Maritime commerce is just one of the functions of the Coast Guard. The service also works to prevent illicit drugs from entering U.S. ports, as well as assistance during times of national security, most often during hurricanes. In fact, as Sen. Shelley Moore Capito (R-W.V.) brought up in the March 28 hearing of the Senate Appropriations Homeland Security subcommittee, the Coast Guard saved over 4,000 lives last year, including 992 during hurricane season.



Workforce recruitment, retention

The Coast Guard is making progress, but readiness isn’t the only area where it struggles. In a March 28 Senate hearing, Many members of Congress, including Reps. Dutch Ruppersberger (D-Md.), David Price (D-N.C.) and Steven Palazzo (R-Miss.), agreed that the agency has been underfunded. Quoting Schultz’s recent State of the Coast Guard message, Price said the lack of funding over the last eight years has resulted in deferred maintenance, a strained and undersized workforce and antiquated information systems.

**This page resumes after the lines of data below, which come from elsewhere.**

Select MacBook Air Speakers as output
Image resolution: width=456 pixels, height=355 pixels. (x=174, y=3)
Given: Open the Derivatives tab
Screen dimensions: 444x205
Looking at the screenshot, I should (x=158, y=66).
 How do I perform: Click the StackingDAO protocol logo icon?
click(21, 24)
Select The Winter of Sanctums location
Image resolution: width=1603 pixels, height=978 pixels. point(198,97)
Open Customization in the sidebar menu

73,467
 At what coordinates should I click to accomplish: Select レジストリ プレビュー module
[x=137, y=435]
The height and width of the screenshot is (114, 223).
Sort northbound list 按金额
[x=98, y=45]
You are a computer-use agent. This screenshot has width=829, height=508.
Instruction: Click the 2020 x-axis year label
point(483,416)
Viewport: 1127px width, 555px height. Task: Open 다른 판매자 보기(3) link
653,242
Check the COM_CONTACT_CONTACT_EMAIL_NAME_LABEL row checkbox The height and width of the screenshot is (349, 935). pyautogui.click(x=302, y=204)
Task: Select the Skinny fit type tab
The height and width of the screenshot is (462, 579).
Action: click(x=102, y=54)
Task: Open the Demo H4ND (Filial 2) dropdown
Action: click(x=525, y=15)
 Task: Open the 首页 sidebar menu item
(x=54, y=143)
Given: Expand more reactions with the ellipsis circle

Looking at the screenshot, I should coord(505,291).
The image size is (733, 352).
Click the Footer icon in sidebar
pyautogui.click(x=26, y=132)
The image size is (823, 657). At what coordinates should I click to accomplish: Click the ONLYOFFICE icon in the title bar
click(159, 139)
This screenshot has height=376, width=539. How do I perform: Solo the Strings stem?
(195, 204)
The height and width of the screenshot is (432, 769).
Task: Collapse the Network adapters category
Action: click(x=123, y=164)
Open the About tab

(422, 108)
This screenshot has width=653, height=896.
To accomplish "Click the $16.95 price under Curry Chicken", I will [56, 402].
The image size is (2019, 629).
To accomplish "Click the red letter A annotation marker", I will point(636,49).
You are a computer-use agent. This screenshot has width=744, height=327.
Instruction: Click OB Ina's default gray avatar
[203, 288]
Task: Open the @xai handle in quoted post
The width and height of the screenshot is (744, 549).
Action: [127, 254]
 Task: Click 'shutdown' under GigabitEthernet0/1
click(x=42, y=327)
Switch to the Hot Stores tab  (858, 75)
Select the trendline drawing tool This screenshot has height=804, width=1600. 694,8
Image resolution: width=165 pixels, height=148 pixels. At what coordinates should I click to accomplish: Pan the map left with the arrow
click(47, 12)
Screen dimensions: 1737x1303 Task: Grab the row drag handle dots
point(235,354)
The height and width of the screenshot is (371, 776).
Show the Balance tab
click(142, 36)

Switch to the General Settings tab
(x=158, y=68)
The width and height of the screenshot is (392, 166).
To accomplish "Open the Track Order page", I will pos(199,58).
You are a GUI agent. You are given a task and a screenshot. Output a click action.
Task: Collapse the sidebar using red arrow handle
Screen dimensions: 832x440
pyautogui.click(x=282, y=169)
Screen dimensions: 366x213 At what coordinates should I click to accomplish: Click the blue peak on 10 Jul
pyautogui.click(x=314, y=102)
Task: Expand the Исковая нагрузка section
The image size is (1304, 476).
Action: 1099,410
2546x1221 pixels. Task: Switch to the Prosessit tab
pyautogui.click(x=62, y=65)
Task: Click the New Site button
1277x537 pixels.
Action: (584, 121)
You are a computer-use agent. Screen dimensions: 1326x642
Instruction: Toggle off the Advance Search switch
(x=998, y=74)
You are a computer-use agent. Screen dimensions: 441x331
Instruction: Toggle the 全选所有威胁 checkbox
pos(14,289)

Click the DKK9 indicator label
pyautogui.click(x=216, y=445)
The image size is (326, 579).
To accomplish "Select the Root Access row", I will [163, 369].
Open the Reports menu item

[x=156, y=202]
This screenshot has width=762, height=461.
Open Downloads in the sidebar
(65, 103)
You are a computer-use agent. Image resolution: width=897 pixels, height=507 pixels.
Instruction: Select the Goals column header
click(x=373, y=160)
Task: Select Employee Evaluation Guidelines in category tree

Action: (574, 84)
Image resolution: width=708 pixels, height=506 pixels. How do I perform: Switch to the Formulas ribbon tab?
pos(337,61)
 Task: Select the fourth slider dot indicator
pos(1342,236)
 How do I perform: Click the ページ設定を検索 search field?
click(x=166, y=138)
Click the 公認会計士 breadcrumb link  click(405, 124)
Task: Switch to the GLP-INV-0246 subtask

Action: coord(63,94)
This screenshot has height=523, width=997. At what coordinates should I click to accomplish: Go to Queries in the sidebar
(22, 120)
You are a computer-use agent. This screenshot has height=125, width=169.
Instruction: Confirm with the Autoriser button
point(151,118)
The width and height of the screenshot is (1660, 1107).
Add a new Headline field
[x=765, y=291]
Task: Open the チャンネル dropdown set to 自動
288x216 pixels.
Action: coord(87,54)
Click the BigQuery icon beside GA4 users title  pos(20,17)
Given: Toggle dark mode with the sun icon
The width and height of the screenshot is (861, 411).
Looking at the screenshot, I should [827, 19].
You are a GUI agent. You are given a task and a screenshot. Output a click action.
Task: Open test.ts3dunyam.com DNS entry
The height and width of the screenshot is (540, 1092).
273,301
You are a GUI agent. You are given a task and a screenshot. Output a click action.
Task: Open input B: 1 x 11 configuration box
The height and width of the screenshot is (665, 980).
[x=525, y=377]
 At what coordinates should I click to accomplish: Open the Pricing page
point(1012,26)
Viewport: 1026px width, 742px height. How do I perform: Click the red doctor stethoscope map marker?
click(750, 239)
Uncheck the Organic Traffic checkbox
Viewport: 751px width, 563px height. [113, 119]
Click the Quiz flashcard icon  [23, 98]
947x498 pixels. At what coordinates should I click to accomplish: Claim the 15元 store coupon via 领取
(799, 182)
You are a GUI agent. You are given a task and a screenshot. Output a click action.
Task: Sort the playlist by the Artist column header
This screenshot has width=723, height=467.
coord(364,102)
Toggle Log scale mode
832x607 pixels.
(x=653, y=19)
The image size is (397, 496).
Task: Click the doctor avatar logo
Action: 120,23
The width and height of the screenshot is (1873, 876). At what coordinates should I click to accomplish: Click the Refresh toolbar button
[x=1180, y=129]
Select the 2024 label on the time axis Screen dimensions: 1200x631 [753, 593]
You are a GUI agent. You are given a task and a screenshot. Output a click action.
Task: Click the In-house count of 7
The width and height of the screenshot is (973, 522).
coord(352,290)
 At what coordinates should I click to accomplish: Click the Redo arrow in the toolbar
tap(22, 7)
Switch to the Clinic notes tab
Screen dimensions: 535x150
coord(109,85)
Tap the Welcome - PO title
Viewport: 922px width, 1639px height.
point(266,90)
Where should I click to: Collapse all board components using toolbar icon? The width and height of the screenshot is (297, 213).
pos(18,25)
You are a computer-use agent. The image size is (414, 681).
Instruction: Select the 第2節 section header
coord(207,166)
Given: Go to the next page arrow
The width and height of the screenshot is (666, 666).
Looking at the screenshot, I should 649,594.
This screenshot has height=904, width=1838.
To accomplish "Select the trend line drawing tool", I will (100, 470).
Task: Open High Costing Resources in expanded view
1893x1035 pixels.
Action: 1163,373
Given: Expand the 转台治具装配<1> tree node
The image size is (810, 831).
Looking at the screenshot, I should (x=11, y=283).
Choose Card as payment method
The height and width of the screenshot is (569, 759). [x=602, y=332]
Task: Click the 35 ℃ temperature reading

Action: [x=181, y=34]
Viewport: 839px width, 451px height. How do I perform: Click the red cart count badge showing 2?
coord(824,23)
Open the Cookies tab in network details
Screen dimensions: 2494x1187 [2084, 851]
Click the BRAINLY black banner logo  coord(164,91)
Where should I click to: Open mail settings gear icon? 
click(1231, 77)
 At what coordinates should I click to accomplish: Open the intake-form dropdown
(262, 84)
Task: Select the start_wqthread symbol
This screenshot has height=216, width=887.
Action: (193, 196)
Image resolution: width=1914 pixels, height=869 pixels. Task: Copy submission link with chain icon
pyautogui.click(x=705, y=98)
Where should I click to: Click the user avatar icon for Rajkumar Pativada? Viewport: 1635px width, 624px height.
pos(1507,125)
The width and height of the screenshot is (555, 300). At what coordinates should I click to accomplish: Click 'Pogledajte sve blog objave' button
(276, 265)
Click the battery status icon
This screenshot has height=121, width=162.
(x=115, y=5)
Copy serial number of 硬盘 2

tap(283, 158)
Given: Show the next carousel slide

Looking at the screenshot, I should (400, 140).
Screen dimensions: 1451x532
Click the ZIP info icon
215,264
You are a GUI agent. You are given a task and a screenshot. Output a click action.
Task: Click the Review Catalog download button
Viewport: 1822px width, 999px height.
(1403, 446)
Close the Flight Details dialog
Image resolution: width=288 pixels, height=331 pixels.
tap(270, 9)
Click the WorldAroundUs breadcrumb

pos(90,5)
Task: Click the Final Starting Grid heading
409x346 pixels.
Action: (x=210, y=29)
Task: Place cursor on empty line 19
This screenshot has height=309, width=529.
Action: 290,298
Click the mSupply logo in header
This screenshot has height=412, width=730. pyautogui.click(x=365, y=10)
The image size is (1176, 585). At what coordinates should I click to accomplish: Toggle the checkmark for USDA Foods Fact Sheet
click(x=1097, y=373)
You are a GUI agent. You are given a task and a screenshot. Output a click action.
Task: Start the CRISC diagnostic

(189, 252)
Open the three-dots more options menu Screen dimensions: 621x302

The committee recognized the need for a refresh in terms of the Coast Guard’s training, hiring and retention priorities.

“It doesn’t make sense that we’re funding new vessels, we’re funding new functions, but without an increase in maintenance funding, support for your personnel and their families,” Price said. “It just doesn’t fit.”

Schultz said hiring and retention are two of the biggest challenges the Coast Guard has. He said the force needs to start recruiting in different places in order to diversify the workforce and retain more women and members of under-represented minorities.

There are also resource components to the hiring process. The agency cut back on recruiting officers in the past to make space for capital assets. The 2020 budget does however provide $2.7 million to provide tuition assistance for reservists, a competitive tool to promote retention. Currently active duty tuition assistance is capped at 50 percent.

“We have not offered a reservist tuition assistance in more than a decade,” Schultz said. “So if you’re a young member in the Coast Guard and you’ve served your nation for four years or eight years, [and] there’s other life callings you want to do … offering tuition assistance for reservists is an attractive thing to keep them in.”

Recruitment becomes even more important when you look at the current workforce. Many mariners in 2019 are close to retirement age.

During the Brooking’s panel, Rep. John Garamendi (D-Calif.), member of the Transportation subcommittee on Coast Guard, said there is a shortage of up to 2,800 mariners for existing ships.

Abel said recruiting more individuals that are up-to-date on technology and quick on their feet would help to keep up with the complexity of vessels. The introduction of more digital elements has helped to an extent, but it’s still an area the Coast Guard is studying.

“It’s a huge challenge. And just to keep up with the status quo would be a challenge,” Abel said during the panel. “It’s all about prioritizing. Because you don’t just flip a switch and turn a port on. It takes weeks to get the port back running.”

Effects of shutdown

Many Coast Guard offices are still trying to get back on track after the last hurricane season, especially after shortages caused by the 35-day partial government shutdown. More than two months after President Trump signed the fiscal 2019 budget ending the shutdown that left many of its employees working without pay, the Coast Guard still suffers from the aftermath of the longest government shutdown in history that left many of its employees working without pay.

“I think we’re 75 percent reconstituted,” Schultz said Tuesday. “Some things we never got back. We had to defer boat maintenance periods those are our fleets of hundreds of small boats, cutter maintenance periods, some of that just got pushed to the right. We had furloughed contracting officers, so you just can’t do that kind of work. That is not recoverable.”

Still, Schultz said the Coast Guard would be ready for the next hurricane season beginning June 1.

“We’ve been able to repay our bills, restock our shelves and we’re on the road to recovery,” he said.